**To be done:**
Render the listing below as a Markdown table with two columns, Row and Line. Number each line and leave out blank lines.

**Extracted material:**

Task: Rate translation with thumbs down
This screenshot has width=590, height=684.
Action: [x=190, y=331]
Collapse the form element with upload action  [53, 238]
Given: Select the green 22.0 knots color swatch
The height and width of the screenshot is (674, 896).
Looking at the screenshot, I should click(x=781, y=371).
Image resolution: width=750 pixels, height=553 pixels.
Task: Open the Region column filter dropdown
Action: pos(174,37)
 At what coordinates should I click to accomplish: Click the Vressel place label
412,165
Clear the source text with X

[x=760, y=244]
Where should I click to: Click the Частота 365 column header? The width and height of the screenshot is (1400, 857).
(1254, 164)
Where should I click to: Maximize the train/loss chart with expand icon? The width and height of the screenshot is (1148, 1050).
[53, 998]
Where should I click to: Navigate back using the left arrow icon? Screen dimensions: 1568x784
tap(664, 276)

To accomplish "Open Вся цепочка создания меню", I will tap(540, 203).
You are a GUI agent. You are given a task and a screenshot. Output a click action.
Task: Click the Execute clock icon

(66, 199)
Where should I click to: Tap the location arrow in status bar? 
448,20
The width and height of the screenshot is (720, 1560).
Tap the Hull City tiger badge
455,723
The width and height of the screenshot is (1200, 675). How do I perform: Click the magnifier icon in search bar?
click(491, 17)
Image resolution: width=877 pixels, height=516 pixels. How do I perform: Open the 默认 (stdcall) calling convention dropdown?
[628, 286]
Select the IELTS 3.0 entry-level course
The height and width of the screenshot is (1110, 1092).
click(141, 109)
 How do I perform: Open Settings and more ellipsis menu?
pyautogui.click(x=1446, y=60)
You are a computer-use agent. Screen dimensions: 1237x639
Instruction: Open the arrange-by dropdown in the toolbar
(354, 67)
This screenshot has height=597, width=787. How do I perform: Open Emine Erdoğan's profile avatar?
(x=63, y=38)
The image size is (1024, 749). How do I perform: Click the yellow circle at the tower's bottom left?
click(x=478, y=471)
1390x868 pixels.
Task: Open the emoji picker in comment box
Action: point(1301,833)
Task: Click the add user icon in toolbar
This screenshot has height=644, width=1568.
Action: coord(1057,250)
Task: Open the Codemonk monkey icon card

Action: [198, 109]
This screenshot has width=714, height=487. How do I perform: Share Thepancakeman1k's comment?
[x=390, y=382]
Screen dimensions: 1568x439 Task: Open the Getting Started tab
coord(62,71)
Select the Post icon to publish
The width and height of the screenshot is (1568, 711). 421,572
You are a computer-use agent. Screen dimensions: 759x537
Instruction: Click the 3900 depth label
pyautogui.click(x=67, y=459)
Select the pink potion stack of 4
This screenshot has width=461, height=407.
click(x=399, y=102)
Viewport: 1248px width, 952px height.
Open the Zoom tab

**Reply to the task:**
| Row | Line |
|---|---|
| 1 | Task: Rate translation with thumbs down |
| 2 | This screenshot has width=590, height=684. |
| 3 | Action: [x=190, y=331] |
| 4 | Collapse the form element with upload action  [53, 238] |
| 5 | Given: Select the green 22.0 knots color swatch |
| 6 | The height and width of the screenshot is (674, 896). |
| 7 | Looking at the screenshot, I should click(x=781, y=371). |
| 8 | Image resolution: width=750 pixels, height=553 pixels. |
| 9 | Task: Open the Region column filter dropdown |
| 10 | Action: pos(174,37) |
| 11 |  At what coordinates should I click to accomplish: Click the Vressel place label |
| 12 | 412,165 |
| 13 | Clear the source text with X |
| 14 | [x=760, y=244] |
| 15 | Where should I click to: Click the Частота 365 column header? The width and height of the screenshot is (1400, 857). |
| 16 | (1254, 164) |
| 17 | Where should I click to: Maximize the train/loss chart with expand icon? The width and height of the screenshot is (1148, 1050). |
| 18 | [53, 998] |
| 19 | Where should I click to: Navigate back using the left arrow icon? Screen dimensions: 1568x784 |
| 20 | tap(664, 276) |
| 21 | To accomplish "Open Вся цепочка создания меню", I will tap(540, 203). |
| 22 | You are a GUI agent. You are given a task and a screenshot. Output a click action. |
| 23 | Task: Click the Execute clock icon |
| 24 | (66, 199) |
| 25 | Where should I click to: Tap the location arrow in status bar?  |
| 26 | 448,20 |
| 27 | The width and height of the screenshot is (720, 1560). |
| 28 | Tap the Hull City tiger badge |
| 29 | 455,723 |
| 30 | The width and height of the screenshot is (1200, 675). How do I perform: Click the magnifier icon in search bar? |
| 31 | click(491, 17) |
| 32 | Image resolution: width=877 pixels, height=516 pixels. How do I perform: Open the 默认 (stdcall) calling convention dropdown? |
| 33 | [628, 286] |
| 34 | Select the IELTS 3.0 entry-level course |
| 35 | The height and width of the screenshot is (1110, 1092). |
| 36 | click(141, 109) |
| 37 |  How do I perform: Open Settings and more ellipsis menu? |
| 38 | pyautogui.click(x=1446, y=60) |
| 39 | You are a computer-use agent. Screen dimensions: 1237x639 |
| 40 | Instruction: Open the arrange-by dropdown in the toolbar |
| 41 | (354, 67) |
| 42 | This screenshot has height=597, width=787. How do I perform: Open Emine Erdoğan's profile avatar? |
| 43 | (x=63, y=38) |
| 44 | The image size is (1024, 749). How do I perform: Click the yellow circle at the tower's bottom left? |
| 45 | click(x=478, y=471) |
| 46 | 1390x868 pixels. |
| 47 | Task: Open the emoji picker in comment box |
| 48 | Action: point(1301,833) |
| 49 | Task: Click the add user icon in toolbar |
| 50 | This screenshot has height=644, width=1568. |
| 51 | Action: coord(1057,250) |
| 52 | Task: Open the Codemonk monkey icon card |
| 53 | Action: [198, 109] |
| 54 | This screenshot has width=714, height=487. How do I perform: Share Thepancakeman1k's comment? |
| 55 | [x=390, y=382] |
| 56 | Screen dimensions: 1568x439 Task: Open the Getting Started tab |
| 57 | coord(62,71) |
| 58 | Select the Post icon to publish |
| 59 | The width and height of the screenshot is (1568, 711). 421,572 |
| 60 | You are a computer-use agent. Screen dimensions: 759x537 |
| 61 | Instruction: Click the 3900 depth label |
| 62 | pyautogui.click(x=67, y=459) |
| 63 | Select the pink potion stack of 4 |
| 64 | This screenshot has width=461, height=407. |
| 65 | click(x=399, y=102) |
| 66 | Viewport: 1248px width, 952px height. |
| 67 | Open the Zoom tab |